- Opening Delimiter -

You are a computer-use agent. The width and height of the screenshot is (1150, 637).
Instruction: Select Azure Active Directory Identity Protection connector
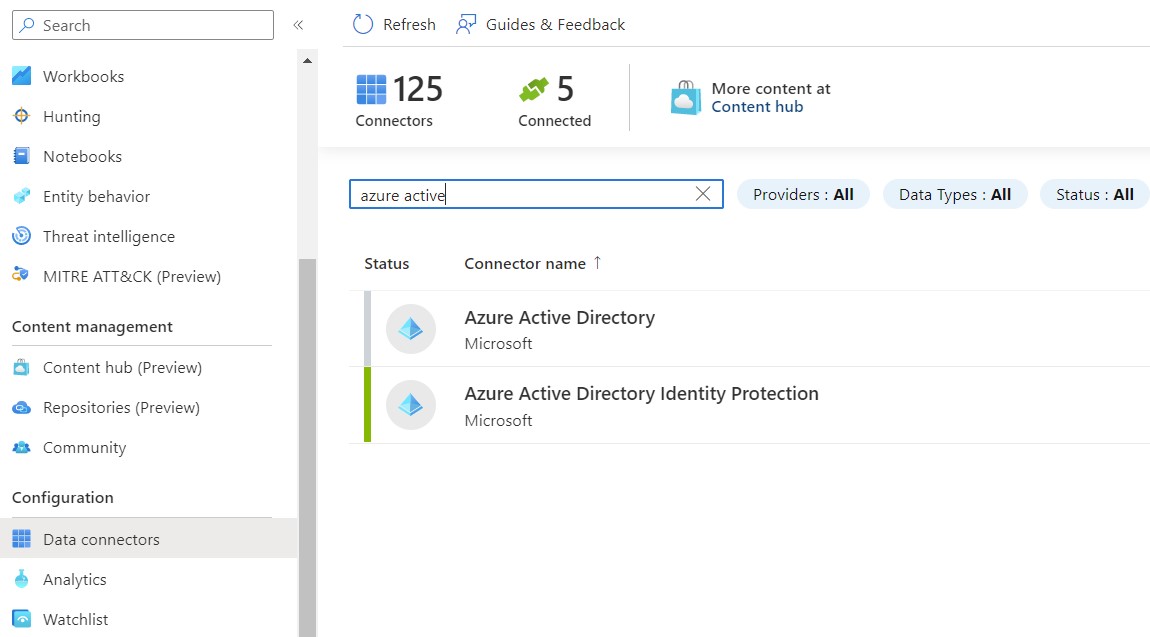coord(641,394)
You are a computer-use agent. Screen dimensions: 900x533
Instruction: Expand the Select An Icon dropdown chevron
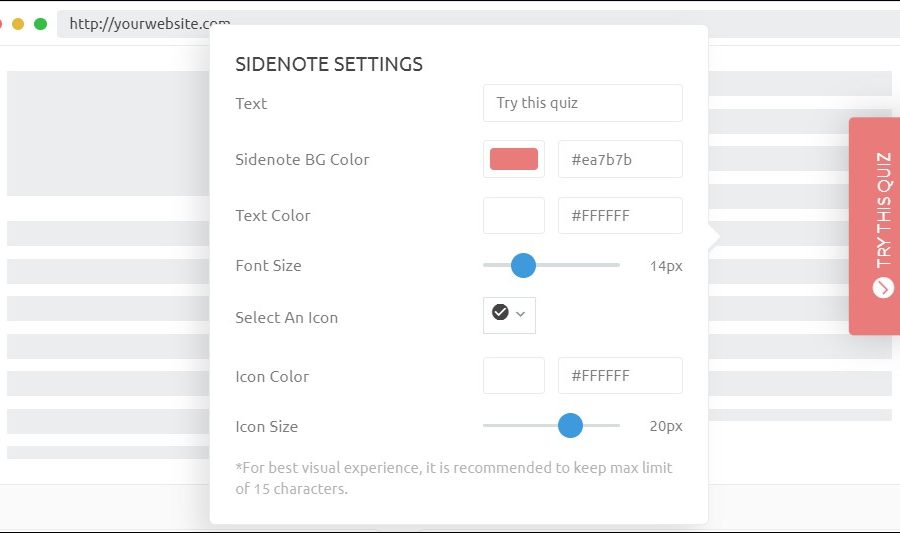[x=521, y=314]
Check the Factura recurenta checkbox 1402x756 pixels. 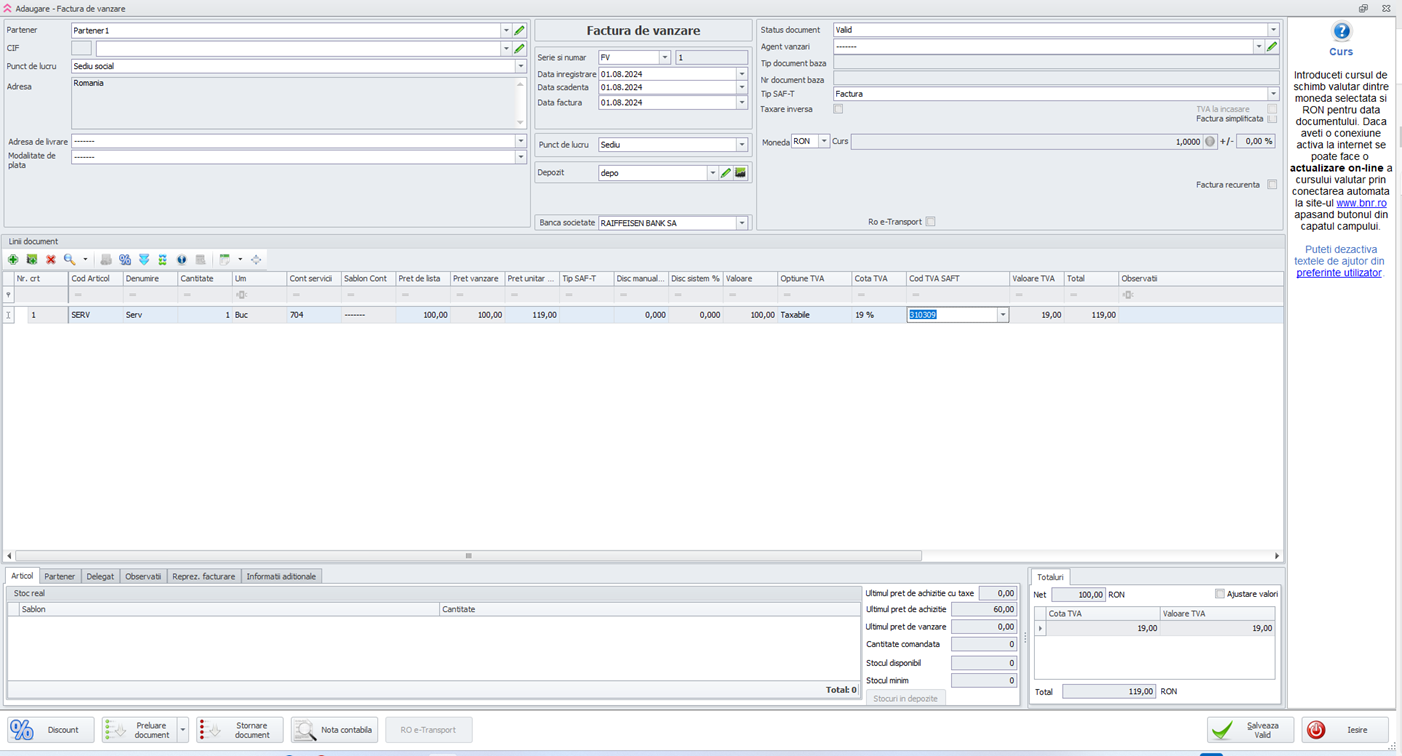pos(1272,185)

- Closing Delimiter -
- Opening Delimiter -

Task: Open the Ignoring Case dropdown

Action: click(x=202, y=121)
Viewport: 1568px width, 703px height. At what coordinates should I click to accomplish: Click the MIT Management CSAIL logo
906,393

- Closing Delimiter -

Task objective: Check every line of the records, and copy the ones that hold the word "agent".

Answer space:
You are a computer-use agent. The width and height of the screenshot is (1150, 637).
You are a computer-use agent. Screen dimensions: 900x533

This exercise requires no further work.